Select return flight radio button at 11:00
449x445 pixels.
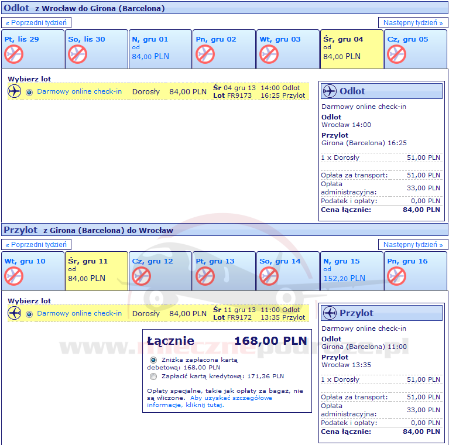click(x=29, y=314)
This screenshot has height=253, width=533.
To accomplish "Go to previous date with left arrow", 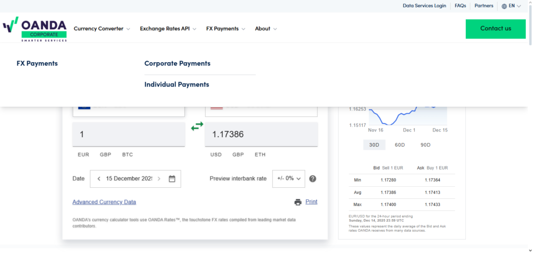I will tap(99, 178).
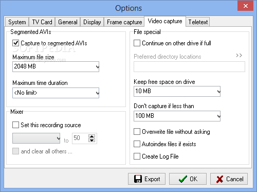Viewport: 257px width, 192px height.
Task: Click the Preferred directory locations text field
Action: click(189, 67)
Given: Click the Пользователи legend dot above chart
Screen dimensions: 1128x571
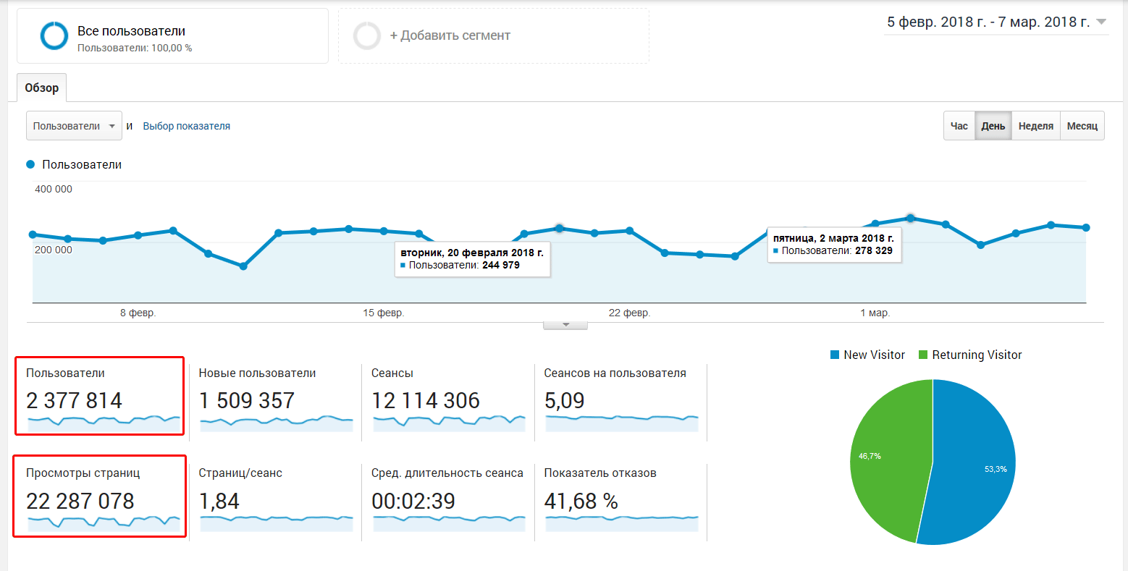Looking at the screenshot, I should 30,164.
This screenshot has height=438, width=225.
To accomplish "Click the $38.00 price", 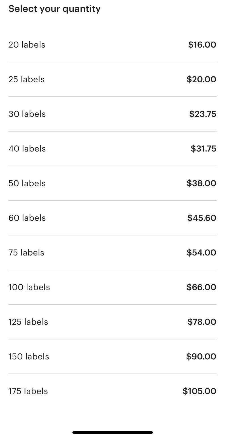I will (201, 183).
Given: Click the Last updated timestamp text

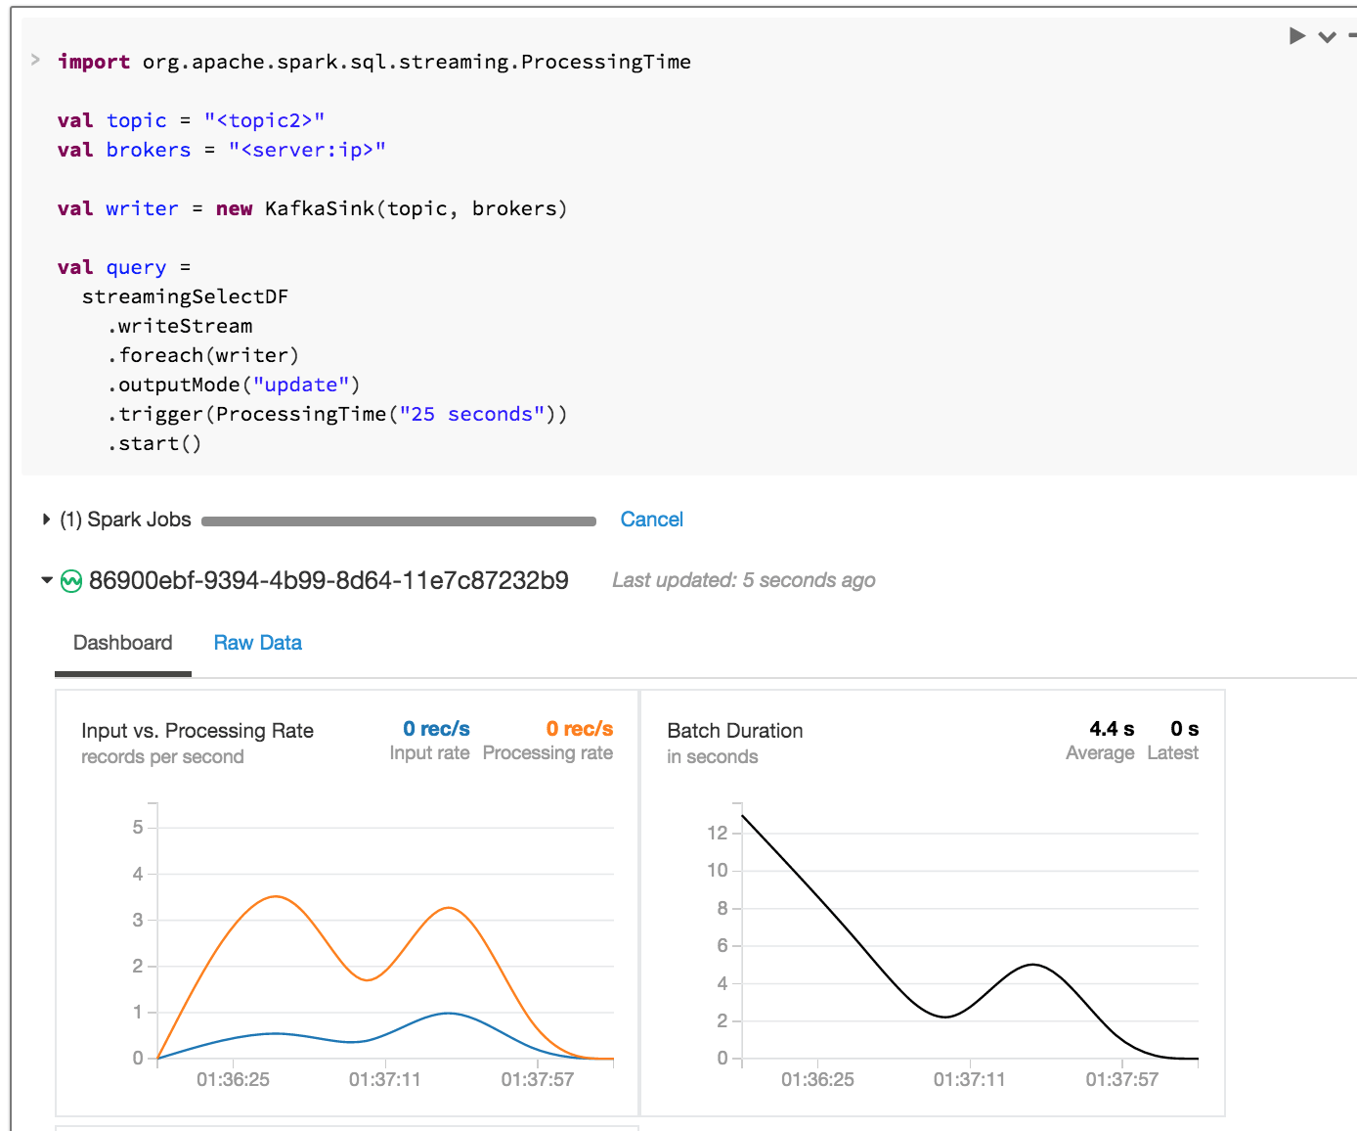Looking at the screenshot, I should coord(743,580).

» **What is required**
Give every line of the material that includes the string "This".

» **Answer section**
This screenshot has height=253, width=533.
This screenshot has height=438, width=225.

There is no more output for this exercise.